Whenever the word "Expand" turns up in a line below, that line should be copied.
═════ Data extracts ═════
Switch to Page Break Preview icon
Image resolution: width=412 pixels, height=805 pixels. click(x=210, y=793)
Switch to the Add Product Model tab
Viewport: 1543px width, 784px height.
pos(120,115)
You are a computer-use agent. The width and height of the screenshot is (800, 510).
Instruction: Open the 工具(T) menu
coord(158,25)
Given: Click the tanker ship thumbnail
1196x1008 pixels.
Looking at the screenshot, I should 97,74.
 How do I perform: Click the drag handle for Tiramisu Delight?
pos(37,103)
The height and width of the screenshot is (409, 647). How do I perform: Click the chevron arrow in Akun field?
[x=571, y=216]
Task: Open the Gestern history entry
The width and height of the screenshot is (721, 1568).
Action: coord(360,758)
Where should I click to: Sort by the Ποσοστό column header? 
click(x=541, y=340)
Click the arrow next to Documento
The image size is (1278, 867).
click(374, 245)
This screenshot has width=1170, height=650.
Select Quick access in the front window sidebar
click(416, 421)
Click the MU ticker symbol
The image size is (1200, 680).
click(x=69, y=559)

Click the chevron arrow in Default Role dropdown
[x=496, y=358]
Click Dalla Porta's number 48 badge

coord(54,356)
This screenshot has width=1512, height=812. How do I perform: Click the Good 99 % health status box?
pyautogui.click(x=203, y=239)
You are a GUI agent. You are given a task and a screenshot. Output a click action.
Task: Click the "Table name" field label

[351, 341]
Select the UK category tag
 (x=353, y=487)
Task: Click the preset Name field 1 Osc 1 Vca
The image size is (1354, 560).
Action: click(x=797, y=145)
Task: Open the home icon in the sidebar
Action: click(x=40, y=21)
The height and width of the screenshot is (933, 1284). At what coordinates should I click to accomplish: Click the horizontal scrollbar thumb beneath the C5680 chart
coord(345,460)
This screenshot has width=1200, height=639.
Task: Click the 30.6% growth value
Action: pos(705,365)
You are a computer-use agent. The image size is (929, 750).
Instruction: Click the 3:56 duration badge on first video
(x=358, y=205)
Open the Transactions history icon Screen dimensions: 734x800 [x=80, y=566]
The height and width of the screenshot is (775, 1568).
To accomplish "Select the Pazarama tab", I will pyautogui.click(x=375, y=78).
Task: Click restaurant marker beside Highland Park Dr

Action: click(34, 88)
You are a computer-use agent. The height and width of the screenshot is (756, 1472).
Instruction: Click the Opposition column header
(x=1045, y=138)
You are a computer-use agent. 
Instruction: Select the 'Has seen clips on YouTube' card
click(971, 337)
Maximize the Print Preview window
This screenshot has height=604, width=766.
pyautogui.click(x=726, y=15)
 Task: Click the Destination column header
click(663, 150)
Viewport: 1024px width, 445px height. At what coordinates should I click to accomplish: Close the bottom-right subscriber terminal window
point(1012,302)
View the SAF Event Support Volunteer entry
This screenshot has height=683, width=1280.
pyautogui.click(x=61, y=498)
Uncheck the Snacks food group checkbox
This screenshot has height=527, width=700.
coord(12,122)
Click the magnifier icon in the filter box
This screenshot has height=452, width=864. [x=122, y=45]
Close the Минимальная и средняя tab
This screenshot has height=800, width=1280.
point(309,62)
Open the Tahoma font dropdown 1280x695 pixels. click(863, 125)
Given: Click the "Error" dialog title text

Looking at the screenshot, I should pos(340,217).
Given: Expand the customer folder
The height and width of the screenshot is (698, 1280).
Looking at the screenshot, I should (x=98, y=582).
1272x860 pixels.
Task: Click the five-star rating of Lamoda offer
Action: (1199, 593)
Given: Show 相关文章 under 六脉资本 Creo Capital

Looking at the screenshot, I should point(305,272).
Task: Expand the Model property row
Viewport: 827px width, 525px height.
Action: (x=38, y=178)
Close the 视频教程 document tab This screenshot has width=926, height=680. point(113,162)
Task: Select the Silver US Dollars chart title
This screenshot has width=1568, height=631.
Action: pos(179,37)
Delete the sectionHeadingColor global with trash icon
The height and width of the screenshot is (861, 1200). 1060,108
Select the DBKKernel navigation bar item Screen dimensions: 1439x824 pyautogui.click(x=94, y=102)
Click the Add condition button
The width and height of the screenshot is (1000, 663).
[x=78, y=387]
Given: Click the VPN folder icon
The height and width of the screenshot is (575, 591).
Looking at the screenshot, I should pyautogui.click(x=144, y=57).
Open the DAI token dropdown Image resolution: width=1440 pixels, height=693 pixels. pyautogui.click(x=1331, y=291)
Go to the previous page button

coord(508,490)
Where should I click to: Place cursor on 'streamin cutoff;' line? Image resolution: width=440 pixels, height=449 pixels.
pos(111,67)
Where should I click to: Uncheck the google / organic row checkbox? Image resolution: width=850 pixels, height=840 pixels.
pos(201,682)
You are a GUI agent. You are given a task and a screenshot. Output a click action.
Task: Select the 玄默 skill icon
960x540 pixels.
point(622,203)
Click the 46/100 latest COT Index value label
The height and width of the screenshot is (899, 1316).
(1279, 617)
═════
■ Result for this task:
Given: Expand the customer folder
Task: Expand the Model property row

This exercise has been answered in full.